Human-Machine Co-Boosted Bug Report Identification with Mutualistic Neural Active Learning
Summary: arXiv:2604.18862v1 Announce Type: cross
Abstract: Bug reports, encompassing a wide range of bug types, are crucial for maintaining software quality. However, the increasing complexity and volume of bug reports pose a significant challenge in sole manual identification and assignment to the appropriate teams for resolution, as dealing with all the reports is time-consuming and resource-intensive.
In this paper, we introduce a cross-project framework, dubbed Mutualistic Neural Active Learning (MNAL), designed for automated and more effective identification of bug reports from GitHub repositories boosted by human-machine collaboration. MNAL utilizes a neural language model that learns and generalizes reports across different projects, coupled with active learning to form neural active learning.
Key Features of MNAL
- Mutualistic Collaboration: A distinctive feature of MNAL is the purposely crafted mutualistic relation between the machine learners (neural language model) and human labelers (developers) when enriching the knowledge learned.
- Efficient Report Identification: The model uses the most informative human-labeled reports and their corresponding pseudo-labeled ones to update the model, ensuring that the reports needing developer attention are more readable and identifiable.
- Model-Agnostic Approach: MNAL is capable of improving model performance with various underlying neural language models, making it adaptable to different scenarios.
Evaluation and Results
We evaluate MNAL using a large-scale dataset against state-of-the-art (SOTA) approaches, baselines, and different variants. The results indicate that MNAL achieves up to:
- 95.8% effort reduction in terms of readability during human labeling.
- 196.0% effort reduction in identifiability during human labeling.
Moreover, MNAL results in improved performance in bug report identification, demonstrating its efficacy in a practical setting.
Qualitative Case Study
To further verify the efficacy of our approach, we conducted a qualitative case study involving 10 human participants. Participants rated MNAL as being more effective while saving more time and monetary resources.
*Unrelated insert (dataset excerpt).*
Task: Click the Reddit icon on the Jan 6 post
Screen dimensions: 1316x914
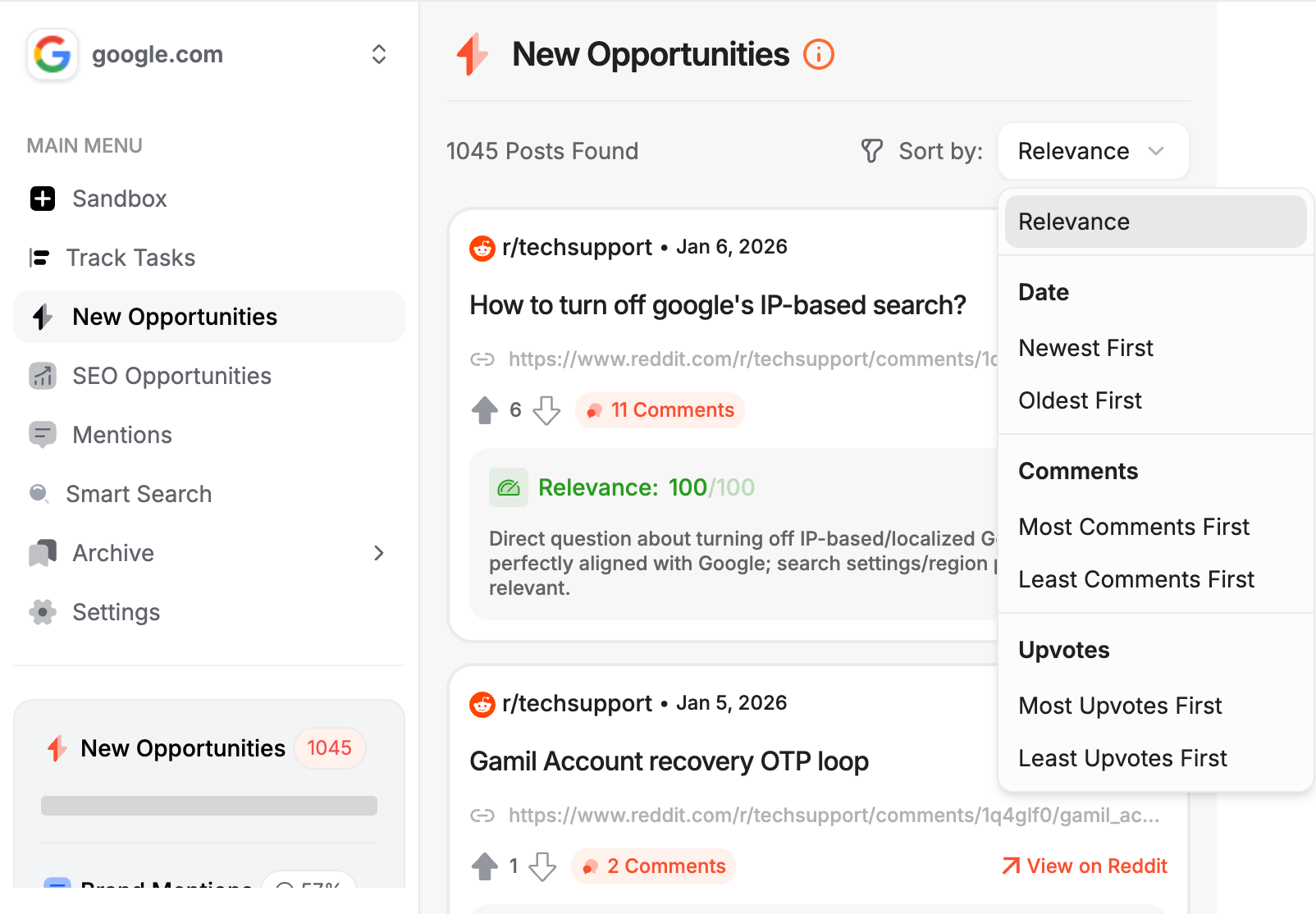Action: 482,248
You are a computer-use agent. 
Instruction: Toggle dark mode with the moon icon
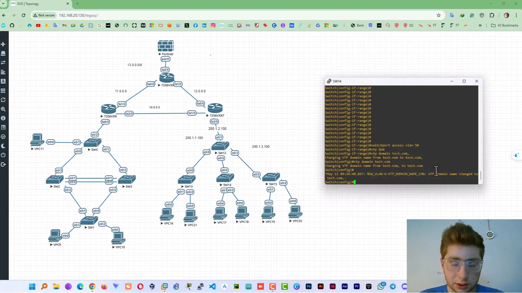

This feedback underscores the importance of human-machine collaboration in enhancing the software development process.
Conclusion
The Mutualistic Neural Active Learning framework presents a promising solution to the challenges posed by the increasing complexity of bug report identification and resolution. By fostering a collaborative environment between human developers and machine learning models, MNAL not only streamlines the bug identification process but also enhances the overall quality of software maintenance.
As we continue to refine and develop this framework, we anticipate further advancements in the automation of software quality control processes, ultimately leading to more efficient and effective software development practices.